* Exercise objective *
Further down are entries; set down exactly and only the lines from the one with "Task: Select the passG.py editor tab" up to and including the one with "Image resolution: width=1288", dropping each picture.

Saved entries

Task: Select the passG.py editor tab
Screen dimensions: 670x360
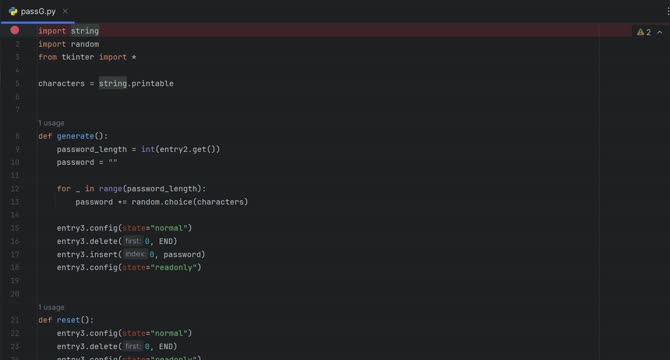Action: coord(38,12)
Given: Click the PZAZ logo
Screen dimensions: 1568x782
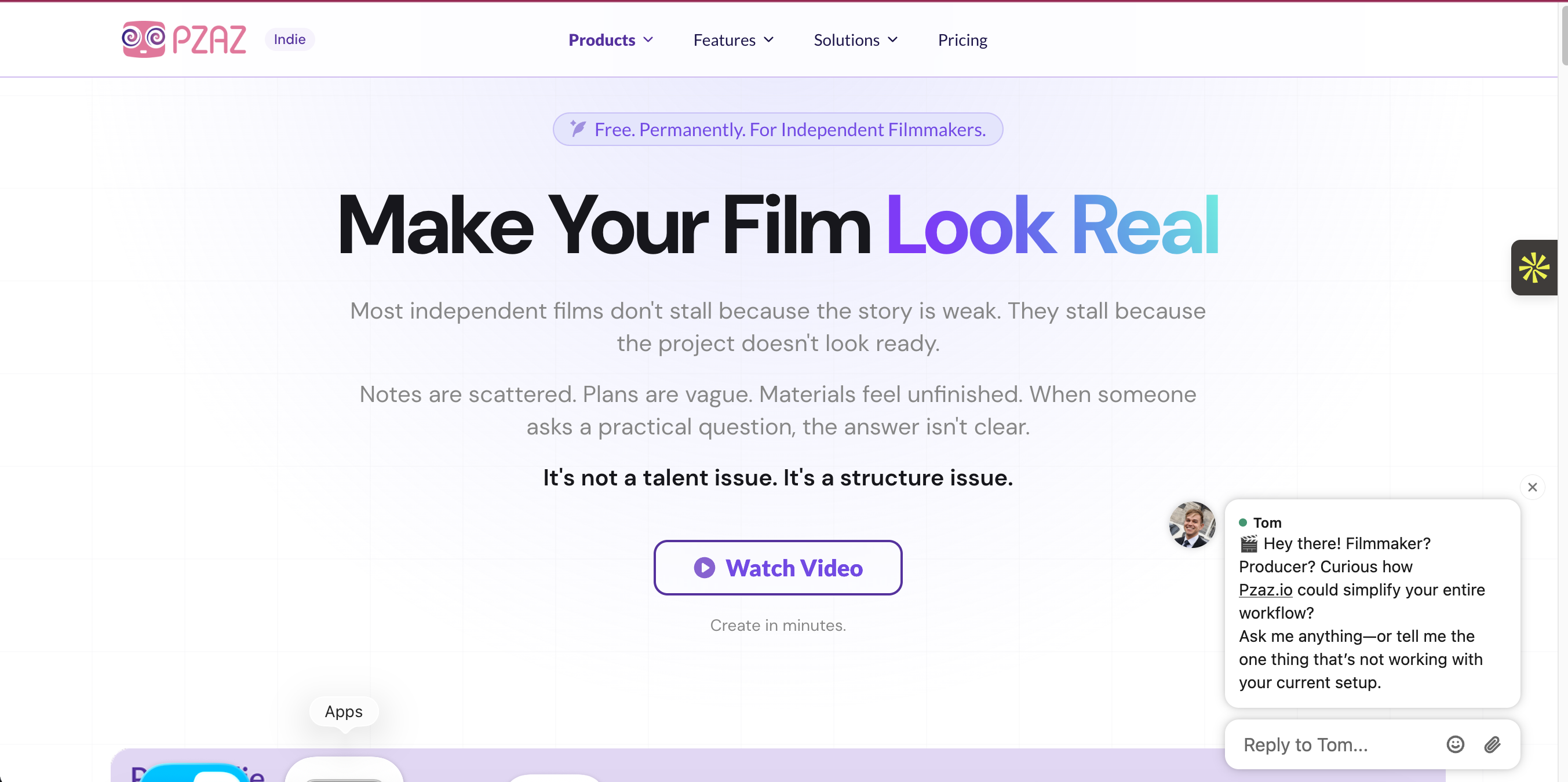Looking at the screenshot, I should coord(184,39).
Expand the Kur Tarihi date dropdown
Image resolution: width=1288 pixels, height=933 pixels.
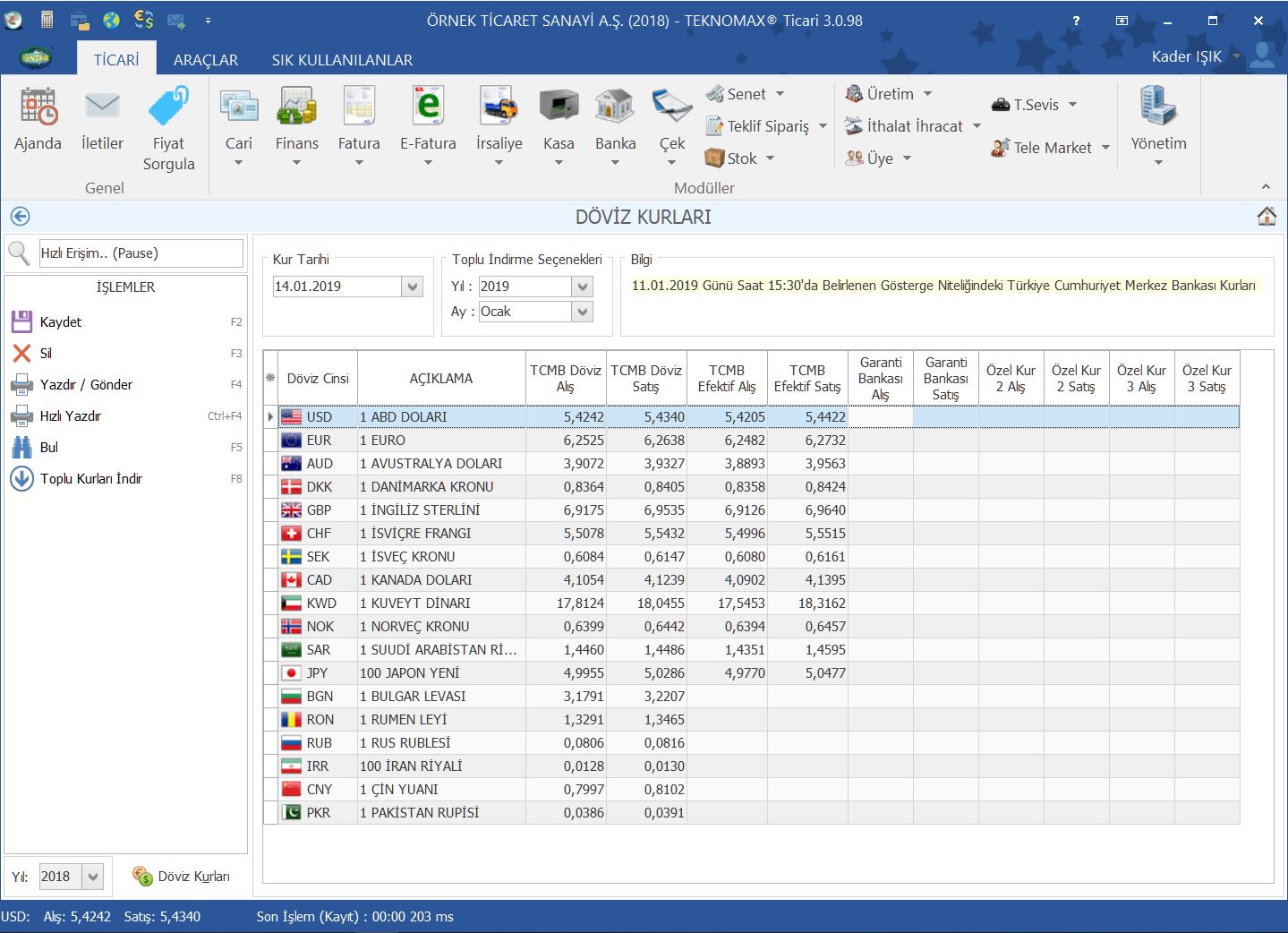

...

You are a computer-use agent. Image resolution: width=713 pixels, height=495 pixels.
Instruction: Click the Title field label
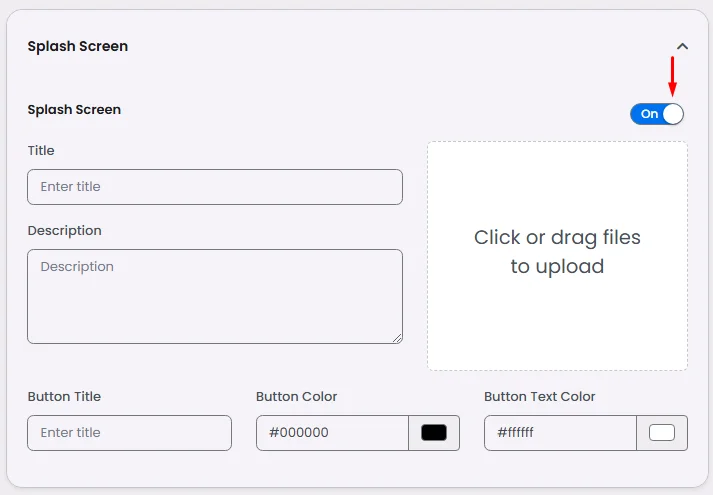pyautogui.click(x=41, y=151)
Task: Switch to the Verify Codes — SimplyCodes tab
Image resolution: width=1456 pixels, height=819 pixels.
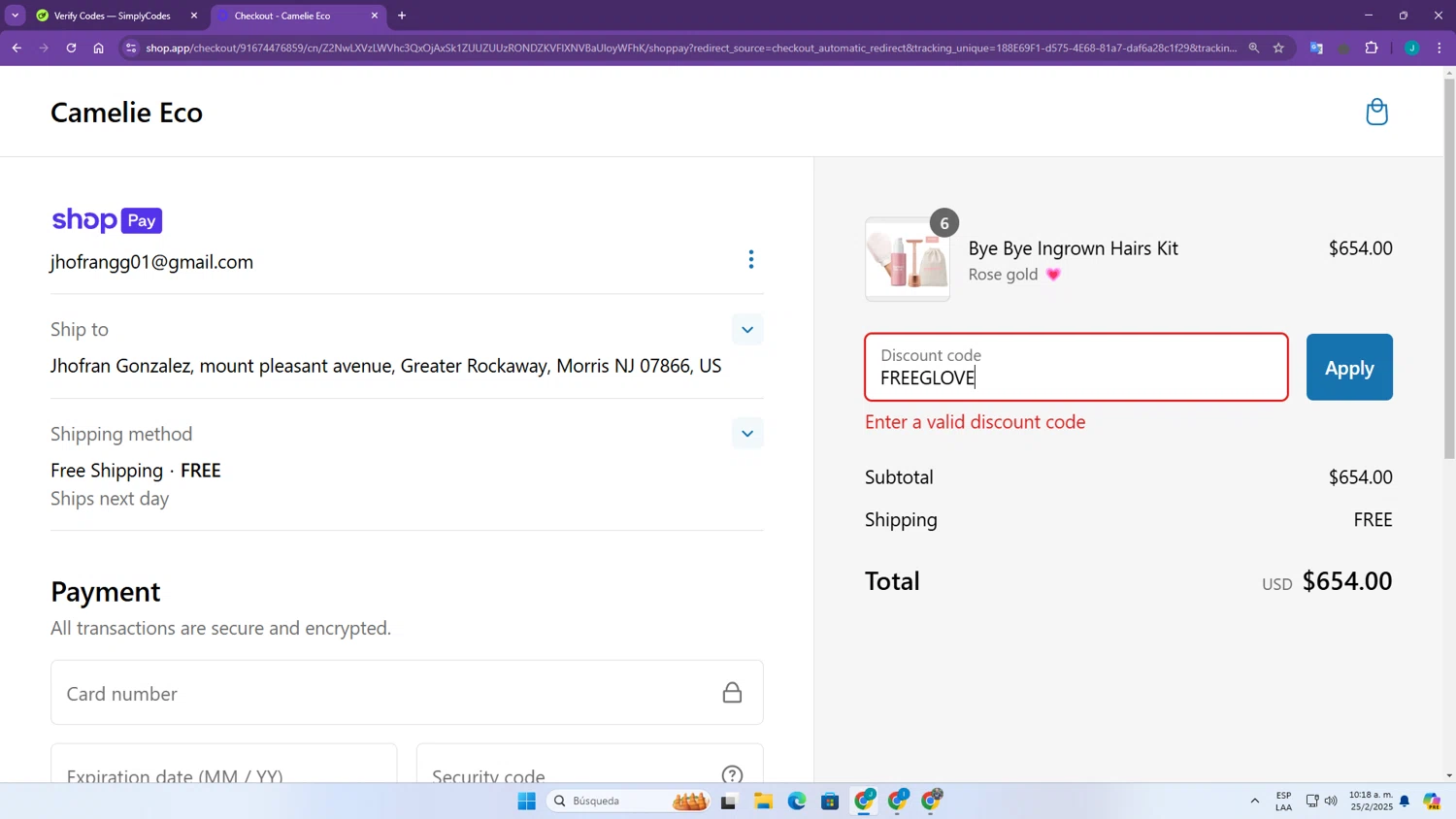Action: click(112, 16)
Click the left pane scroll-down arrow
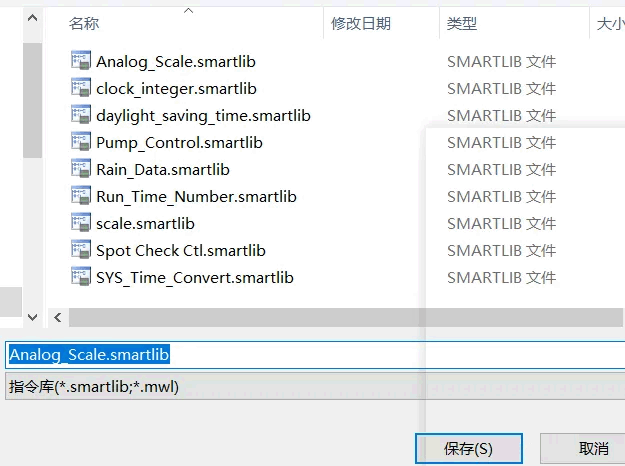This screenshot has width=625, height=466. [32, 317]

* Task response *
Task: Select the passG.py editor tab
Screen dimensions: 670x360
Action: coord(38,12)
Given: Click the PZAZ logo
Screen dimensions: 1568x782
Looking at the screenshot, I should coord(184,39).
Expand the Kur Tarihi date dropdown
Image resolution: width=1288 pixels, height=933 pixels.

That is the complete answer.